Netflix’s newest coming of age movie, Tall Girl, teeters way too close to the so bad it’s good line for you to invest your time in it.
Tall Girl revolves around Jodi (Ava Michelle), an insecure high school student who is relentlessly bullied by her schoolmates for being so tall. When Stig (Luke Eisner), a tall Swedish exchange student, enrolls in her school, Jodi makes it her mission to resolve her insecurities and win him over.
If you are on the fence about watching Tall Girl, let me describe the first few minutes of the movie and you can tell me if it sounds like something that you would be interested in.
The opening starts with Jodi flirting with a guy sitting across from her in what looks like her school’s library. When the guy approaches her to ask her out, Jodi stands up from her chair only to see the guy horrified by how tall she is.
The guy decides to change his mind about asking her out and proceeds to run over to his buddy to tell him what a bullet he dodged by nearly asking the freakishly tall girl out.
It is worth pointing out that Jodi is only 6’1. While that is certainly tall for a high school girl, her schoolmates act like she is 8’1 with some of the cheesy jokes they say to her.
That type of humor makes up most of the “comedy” in Tall Girl. As crazy as it sounds, the movie needed to be more over the top. No pun intended.
In any coming of age story, there is some type of progression that happens to the protagonist. Tall Girl is no different as we do see Jodi break out of her shell and become a new person by the end of the movie.
The problem is that when the movie is filled with ridiculous, archetypal characters and silly humor, it is hard to be on board with the dramatic scenes and feel invested in Jodi as a character. The entire premise of Jodi being bullied so much doesn’t feel real or authentic in this setting.
Outside of the story, there were a few other major problems with Tall Girl that derailed my experience watching this movie.
One thing I couldn’t stop noticing was how some of the shots were framed. There were a number of scenes where the character who is talking was framed in a way where they took up only a quarter of the available screen space. That’s not abnormal, but it felt weird in this movie.

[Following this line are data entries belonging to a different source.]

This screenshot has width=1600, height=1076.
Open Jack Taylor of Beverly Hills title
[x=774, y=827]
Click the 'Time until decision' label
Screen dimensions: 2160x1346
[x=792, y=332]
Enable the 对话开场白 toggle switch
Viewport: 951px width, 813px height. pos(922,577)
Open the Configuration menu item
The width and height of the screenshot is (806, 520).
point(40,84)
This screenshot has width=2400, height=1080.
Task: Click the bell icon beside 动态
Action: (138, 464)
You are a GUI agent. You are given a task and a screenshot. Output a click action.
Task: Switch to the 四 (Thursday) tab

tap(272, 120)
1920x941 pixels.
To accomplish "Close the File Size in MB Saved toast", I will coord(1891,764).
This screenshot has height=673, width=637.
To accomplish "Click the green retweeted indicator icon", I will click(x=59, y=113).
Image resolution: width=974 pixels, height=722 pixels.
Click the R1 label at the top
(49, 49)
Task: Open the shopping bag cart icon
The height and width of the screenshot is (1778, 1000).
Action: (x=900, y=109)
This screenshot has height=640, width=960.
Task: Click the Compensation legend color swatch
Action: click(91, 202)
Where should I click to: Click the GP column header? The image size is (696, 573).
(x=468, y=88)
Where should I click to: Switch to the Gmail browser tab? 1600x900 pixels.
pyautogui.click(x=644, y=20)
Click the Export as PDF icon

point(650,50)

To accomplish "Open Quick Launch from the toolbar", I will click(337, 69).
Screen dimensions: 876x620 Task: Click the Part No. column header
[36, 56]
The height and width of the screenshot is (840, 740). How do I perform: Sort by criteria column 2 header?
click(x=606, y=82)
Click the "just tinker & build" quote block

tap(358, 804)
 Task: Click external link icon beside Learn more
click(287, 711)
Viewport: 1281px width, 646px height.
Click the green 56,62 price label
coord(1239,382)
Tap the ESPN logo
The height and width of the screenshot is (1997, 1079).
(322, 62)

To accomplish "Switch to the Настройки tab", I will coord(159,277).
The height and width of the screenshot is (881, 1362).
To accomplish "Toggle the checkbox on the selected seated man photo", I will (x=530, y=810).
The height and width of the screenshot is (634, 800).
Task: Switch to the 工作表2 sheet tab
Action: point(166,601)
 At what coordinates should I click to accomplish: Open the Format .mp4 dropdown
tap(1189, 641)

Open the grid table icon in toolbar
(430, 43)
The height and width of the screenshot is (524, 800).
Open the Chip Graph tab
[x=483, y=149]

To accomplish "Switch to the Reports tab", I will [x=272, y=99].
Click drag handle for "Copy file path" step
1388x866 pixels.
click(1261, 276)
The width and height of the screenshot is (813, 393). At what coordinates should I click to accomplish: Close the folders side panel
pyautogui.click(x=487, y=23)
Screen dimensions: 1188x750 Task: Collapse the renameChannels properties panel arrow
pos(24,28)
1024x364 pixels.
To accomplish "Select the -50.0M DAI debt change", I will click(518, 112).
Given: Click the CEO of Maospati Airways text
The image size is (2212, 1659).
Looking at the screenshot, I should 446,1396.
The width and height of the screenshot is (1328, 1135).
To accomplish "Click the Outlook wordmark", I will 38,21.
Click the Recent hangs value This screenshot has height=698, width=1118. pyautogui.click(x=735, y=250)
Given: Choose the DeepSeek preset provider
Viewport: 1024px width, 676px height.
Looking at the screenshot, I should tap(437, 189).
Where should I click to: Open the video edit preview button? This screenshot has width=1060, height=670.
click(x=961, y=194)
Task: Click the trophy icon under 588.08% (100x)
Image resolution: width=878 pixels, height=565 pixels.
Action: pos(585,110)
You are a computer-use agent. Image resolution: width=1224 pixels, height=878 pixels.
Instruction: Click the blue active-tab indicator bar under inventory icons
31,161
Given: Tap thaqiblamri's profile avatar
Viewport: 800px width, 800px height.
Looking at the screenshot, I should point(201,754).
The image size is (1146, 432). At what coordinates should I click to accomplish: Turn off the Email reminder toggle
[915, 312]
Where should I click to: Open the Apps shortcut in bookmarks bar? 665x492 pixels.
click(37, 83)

I could understand the logic in those types of shots if there were stuff around the character that was important to progressing the story. That wasn’t the case in Tall Girl.
Another distracting element was the actor who played Stig. Without going into too much detail, let’s just say that you can tell he is an American actor playing a Swedish foreign exchange student. Are there any Swedish actors available?
Overall, Tall Girl might be a good watch to throw on the background while you have friends over. If the entire tone of the movie was super over the top and silly, it would have made the experience much more entertaining. Unfortunately, the drama we get completely falls flat and makes Tall Girl more of a chore to get through than entertainment.